#### [YOUR GOAL]
Set down each record below exactly as it stands. Pictures are not part of the copy.

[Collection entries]
↓
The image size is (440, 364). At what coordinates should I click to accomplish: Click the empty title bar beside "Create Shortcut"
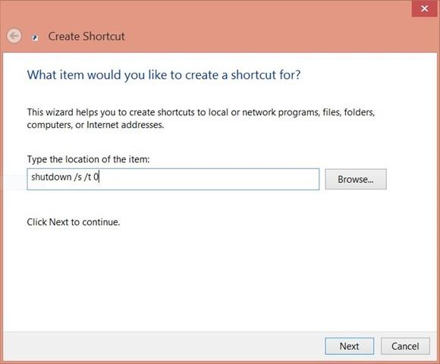pyautogui.click(x=266, y=36)
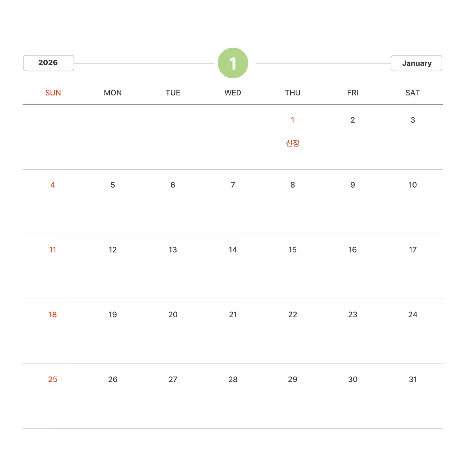The image size is (466, 451).
Task: Select January 16 date cell
Action: (x=352, y=250)
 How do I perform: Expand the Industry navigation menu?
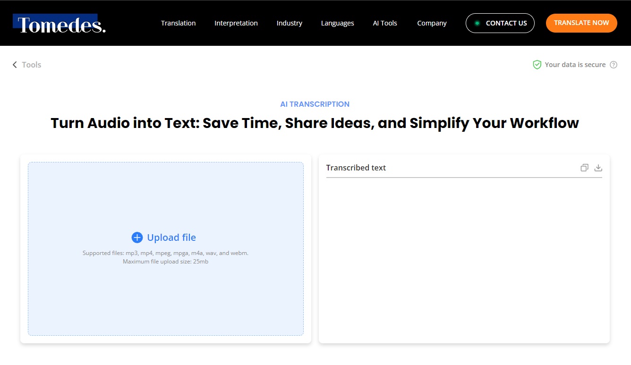point(289,23)

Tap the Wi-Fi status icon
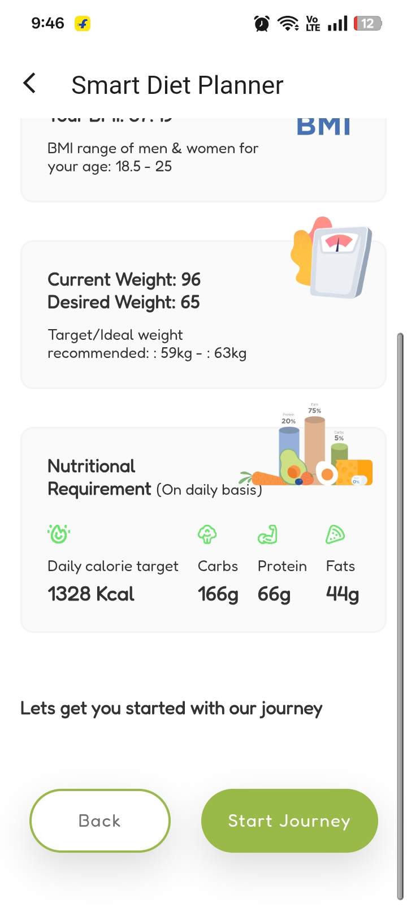point(288,24)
↑
#### [ANSWER BELOW]
The image size is (440, 364). At what coordinates should I click to accomplish: Click the empty title bar beside "Create Shortcut"
pyautogui.click(x=266, y=36)
The image size is (466, 451).
Task: Select January 16 date cell
Action: (x=352, y=250)
 How do I perform: Expand the Industry navigation menu?
point(289,23)

Tap the Wi-Fi status icon
point(288,24)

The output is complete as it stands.